While Horry County has historically been one of the worst areas in South Carolina for fatal drug overdoses, recent efforts by the county have managed to turn the trend around. In the past few years, opioid-related deaths have decreased by almost 24% from 2016 to 2017, due in part to the creation of the Opioid Emergency Response Team (DAODAS). The response team aims to provide education and prevention for opioid-abuse in the area. Despite this trend, Horry county remains one of the top three deadliest counties when it comes to drug overdoses.
Georgetown, South Carolina
Of all the counties in South Carolina, Georgetown is one of the most affected by the sweeping tide of opioids. During the height of the epidemic in 2017, Georgetown had the highest rate of opioid-related overdose hospital visits. However, the number of overdose deaths decreased between 2016 and 2017, dropping more than 45% according to the DAODAS.

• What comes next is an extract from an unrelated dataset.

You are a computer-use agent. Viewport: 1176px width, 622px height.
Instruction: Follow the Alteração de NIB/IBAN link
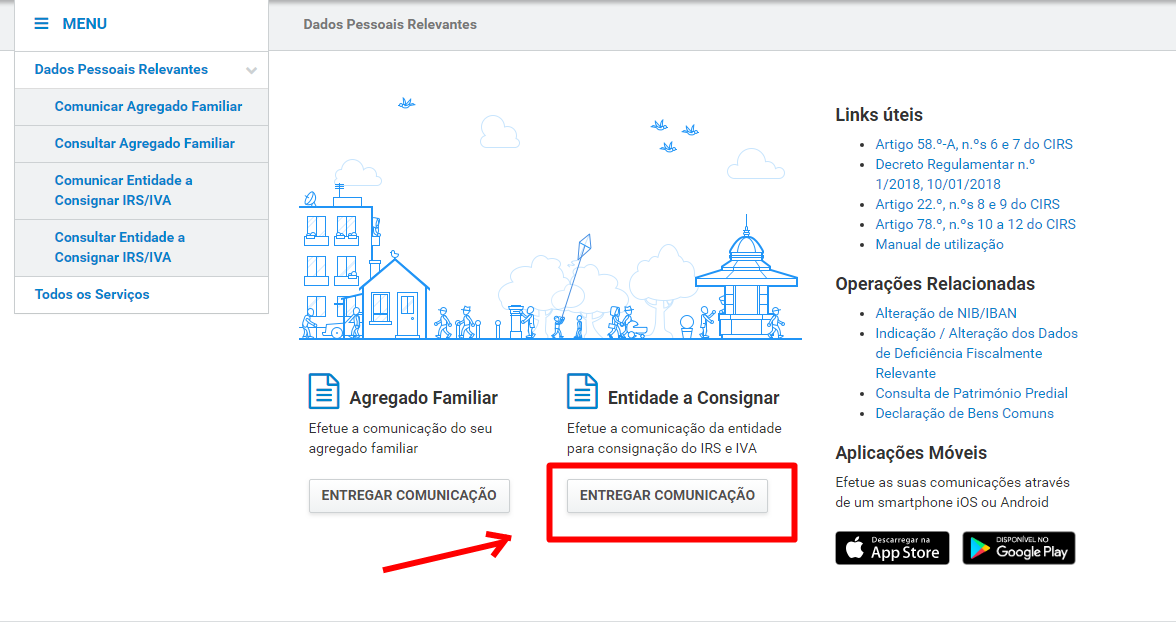click(946, 313)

How many rehabs are in South Carolina?
The state of South Carolina has a population of just over five million people and is home to 108 addiction treatment centers. (2017 State Profile — United States and Other Jurisdictions). But, only 30 of these centers offer inpatient rehabilitation, which many studies show is a more effective form of addiction treatment. According to the report, there were 16,844 clients in substance abuse treatment in March 2017.
Gaps in mental health and substance abuse treatment are likely making the addiction problem in South Carolina worse. Over half of substance abuse treatment facilities in South Carolina reported that they do not offer pharmacotherapies in their treatment programs (SAMHSA). Additionally, less than a quarter of substance abuse treatment facilities in South Carolina provided comprehensive mental health assessment or diagnosis. It is estimated that almost half of individual’s with substance abuse issues have a co-occurring mental health disorder. Providing more comprehensive dual-diagnosis mental health and addiction treatment in this area could help curb the effects of the epidemic.
Despite the discouraging statistics, the state of South Carolina is taking action. SCRIPTS (South Carolina Reporting and Identification Prescription Tracking System) requires pharmacies that dispense prescription drugs to check a patient’s prescription history in a centralized database. This system discourages patients from “doctor shopping” or filling fraudulent prescriptions.
In May 2017, the South Carolina House of Representatives Opioid Abuse Prevention Study Committee held its first meeting to discuss statewide opioid prevention and education. By January of 2018, the committee successfully developed and passed ten pieces of legislation that will help to combat the epidemic. The laws were met with widespread support in the South Carolina House of Representatives and the Senate.